Comparison between MyCode screening population and control population. Chi-squared test was performed for categorical variables with multiple levels (Sex, Race, and Ethnicity). Z-test for two proportions was used for categorical variables with two levels (%Geisinger PCP, %GHP). Two-sample Wilcoxon test was used for comparing the medians for continuous variables (Age and CCI).
Comparison between MyCode screening population and Geisinger population. Chi-squared test was performed for categorical variables with multiple levels (Sex and Race). Z-test for one proportion was used for logistical variables or categorical variables with two levels (Sex, % Hispanic/Latinx, %Geisinger PCP, %GHP). One-sample Wilcoxon test was used for non-normal continuous variables (Age and CCI), treating the medians of the general Geisinger population as the population median.
Program review effectiveness construct results reported by clinical utility-associated thematic purpose.

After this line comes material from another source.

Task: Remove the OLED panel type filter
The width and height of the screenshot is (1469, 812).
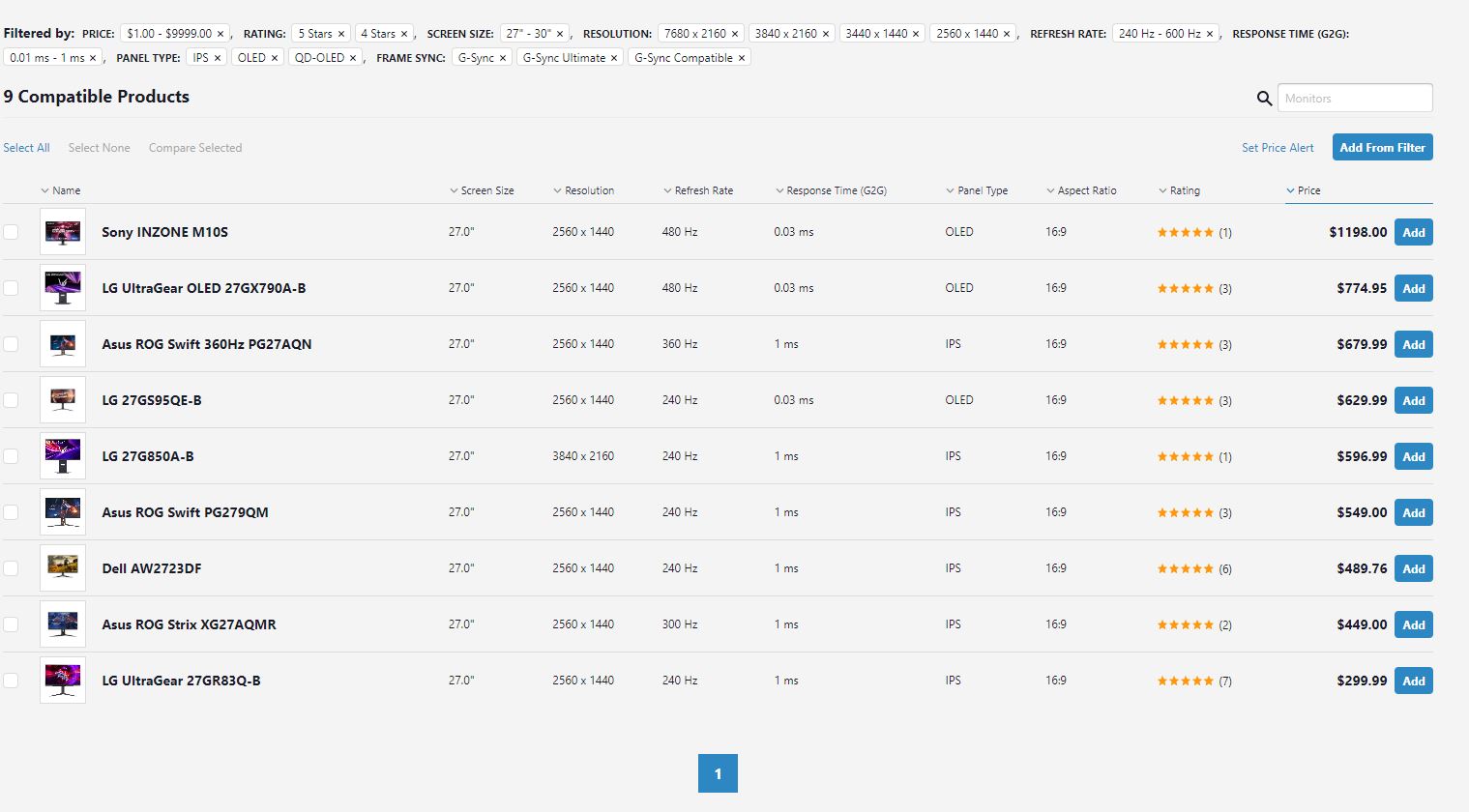Action: tap(275, 58)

| Effectiveness-related themes | Level | Definition | Example | Number of publications to date | References |
|---|---|---|---|---|---|
| Screen positive detection rate of actionable genetic variants in unselected populations | Population | Defining the number with P/LP genetic variants | Reporting within the population on the number of individuals with P/LP genetic variants | 5 | ( |
| Ascertainment of at-risk individuals | Individual patient | Defining the number of individuals with P/LP variants and clinical phenotype that has not been previously identified | Have phenotype but were unrecognized to have the condition until receipt of the genetic information | 5 | ( |
| Rate of relevant genetic disease | Individual patient | Comparing phenotypes of individuals with P/LP for the condition with individuals with only a clinical diagnosis | Clinical vs. genetic diagnosis of a condition | 5 | ( |
| Impact of disclosure on medical management | Individual patient | Reported on data congruency with desired outcome or guideline-based recommendation | Reporting on number of participants who would have been picked up on family history screening | 5 | ( |
| New clinical diagnoses post-disclosure | Individual patient | Medical follow-up prompted by the knowledge/return of the genomic information led directly to a diagnosis related to the variant (e.g., an ovarian cancer diagnosed) or a clinical manifestation of the diseases (e.g., aortic dilation identified after a Marfan variant returned) | Case reports or counts of new diagnoses reported post return of genetic result that can be linked to the return of the genomic information to the individual (e.g., are a direct result of medical follow-up specifically attributed to the result returned) | 4 | ( |
| Cost and cost effectiveness | Population or system | Reporting on costs per patients of genetic sequencing in a population | Quality adjusted life years of a genetic sequencing program (usually modeling papers) | 3 | ( |
P/LP, pathogenic or likely pathogenic.